The Never-ending Mosque Story, Cont’d.

The Never-ending Mosque Story, Cont’d.

Todd Gitlin: Mosque Story

The uproar over the proposed Islamic Center—that notorious mosque-incorporating Islamic Center—in lower Manhattan (“at Ground Zero,” in the vernacular) will likely last till the November election and then some: the meat’s too red for the hard Right to give up, and judging from the Stop-the-Mosque appeals zooming into my inbox, the fundraising potential must be considerable. Whoever was of the opinion that such culture wars would phase out after the 2008 election must surely have reconsidered by now.

Let’s be plain: the atmosphere has been overheated by one, and one only, source of cultural climate change. The inflammatory polluters are Manichaeans who have found in Islam the (im)moral equivalent of Communism, and who, like McCarthyites of yore, are not into fine distinctions. (Here’s Doug Chandler’s profile of the one of the prime tub thumpers, Pamela Geller.)

In an atmosphere conducive to holy war, it’s refreshing when someone tries to lower the temperature. So I was glad to see a piece by Yossi Klein Halevi in the New Republic in the form of an open letter to Imam Feisal Abdul Rauf, Cordoba House’s prime mover, whom he calls “my friend.” Halevi sees Rauf as an interreligious diplomat. He cites Judea Pearl, the father of Daniel Pearl, the Wall Street Journal reporter who was beheaded by Pakistani terrorists, to this effect: “Muslims can provide legitimacy for the Jewish people in the East and Jews can provide legitimacy for Islam in the West.” Halevi continues, addressing Rauf: “I know that same sentiment inspires your longtime outreach to the American Jewish community.”

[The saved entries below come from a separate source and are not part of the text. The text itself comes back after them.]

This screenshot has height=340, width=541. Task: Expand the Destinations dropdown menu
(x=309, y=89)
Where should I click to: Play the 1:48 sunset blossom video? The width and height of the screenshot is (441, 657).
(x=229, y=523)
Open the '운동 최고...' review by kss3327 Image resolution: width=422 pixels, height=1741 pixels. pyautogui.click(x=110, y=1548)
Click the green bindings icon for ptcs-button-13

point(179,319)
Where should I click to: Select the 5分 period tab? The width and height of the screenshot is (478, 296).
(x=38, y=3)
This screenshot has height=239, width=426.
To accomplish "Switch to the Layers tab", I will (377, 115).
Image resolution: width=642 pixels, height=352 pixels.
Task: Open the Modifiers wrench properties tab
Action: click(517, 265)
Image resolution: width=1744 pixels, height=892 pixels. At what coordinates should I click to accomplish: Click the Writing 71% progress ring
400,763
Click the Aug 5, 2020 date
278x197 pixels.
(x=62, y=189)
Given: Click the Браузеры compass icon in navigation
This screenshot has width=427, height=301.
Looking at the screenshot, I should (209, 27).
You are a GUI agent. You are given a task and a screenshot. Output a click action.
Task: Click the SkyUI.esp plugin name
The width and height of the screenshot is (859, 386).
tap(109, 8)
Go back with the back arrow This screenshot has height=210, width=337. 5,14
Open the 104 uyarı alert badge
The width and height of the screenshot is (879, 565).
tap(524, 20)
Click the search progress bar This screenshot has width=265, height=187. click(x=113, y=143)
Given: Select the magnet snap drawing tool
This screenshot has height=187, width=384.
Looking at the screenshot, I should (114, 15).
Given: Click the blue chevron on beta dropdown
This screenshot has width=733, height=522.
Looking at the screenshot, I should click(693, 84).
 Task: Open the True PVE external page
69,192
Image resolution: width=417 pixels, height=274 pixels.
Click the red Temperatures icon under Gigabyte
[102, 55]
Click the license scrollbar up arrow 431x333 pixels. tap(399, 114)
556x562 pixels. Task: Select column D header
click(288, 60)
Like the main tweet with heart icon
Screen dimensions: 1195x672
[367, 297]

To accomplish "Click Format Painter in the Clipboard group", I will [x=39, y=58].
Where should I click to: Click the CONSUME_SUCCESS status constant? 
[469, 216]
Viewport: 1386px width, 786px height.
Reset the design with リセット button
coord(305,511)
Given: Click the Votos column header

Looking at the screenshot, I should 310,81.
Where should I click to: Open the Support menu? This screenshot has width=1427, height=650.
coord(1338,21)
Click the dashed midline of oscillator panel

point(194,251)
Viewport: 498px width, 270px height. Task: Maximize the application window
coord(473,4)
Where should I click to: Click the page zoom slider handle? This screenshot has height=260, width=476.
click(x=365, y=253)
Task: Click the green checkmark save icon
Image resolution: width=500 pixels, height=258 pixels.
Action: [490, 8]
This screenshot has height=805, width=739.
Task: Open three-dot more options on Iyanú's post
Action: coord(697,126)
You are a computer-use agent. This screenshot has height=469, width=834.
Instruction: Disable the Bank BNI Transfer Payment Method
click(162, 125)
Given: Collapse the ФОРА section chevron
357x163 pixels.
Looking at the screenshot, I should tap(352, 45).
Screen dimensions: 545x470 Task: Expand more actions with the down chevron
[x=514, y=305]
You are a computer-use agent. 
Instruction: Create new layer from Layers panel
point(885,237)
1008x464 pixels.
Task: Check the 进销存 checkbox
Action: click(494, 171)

Indeed, it’s something of a professional requirement for diplomats that they pick their occasions and at times talk out of both, or several, sides of their mouths. So it makes sense to me when Halevi addresses Rauf thus:

Sometimes it seems that you want to be all things to all people—a liberal to non-Muslim Americans, upholder of Muslim grievances to traditionalists—and that you simply deny the resulting dissonance, as if every contradiction can be healed by your goodwill. Some of your statements about America and the Muslim world—partly blaming U.S. foreign policy for September 11, or saying that America has killed more Muslims than Al Qaeda has killed innocent non-Muslims, as if the terrorists and their targets were morally equivalent—pander to the most simplistic sentiments within your community. But where some see hypocrisy, or even a hidden agenda, I prefer to see the struggles of a good man who wants to help his community enter the American mainstream, while reassuring the faithful of his loyalty.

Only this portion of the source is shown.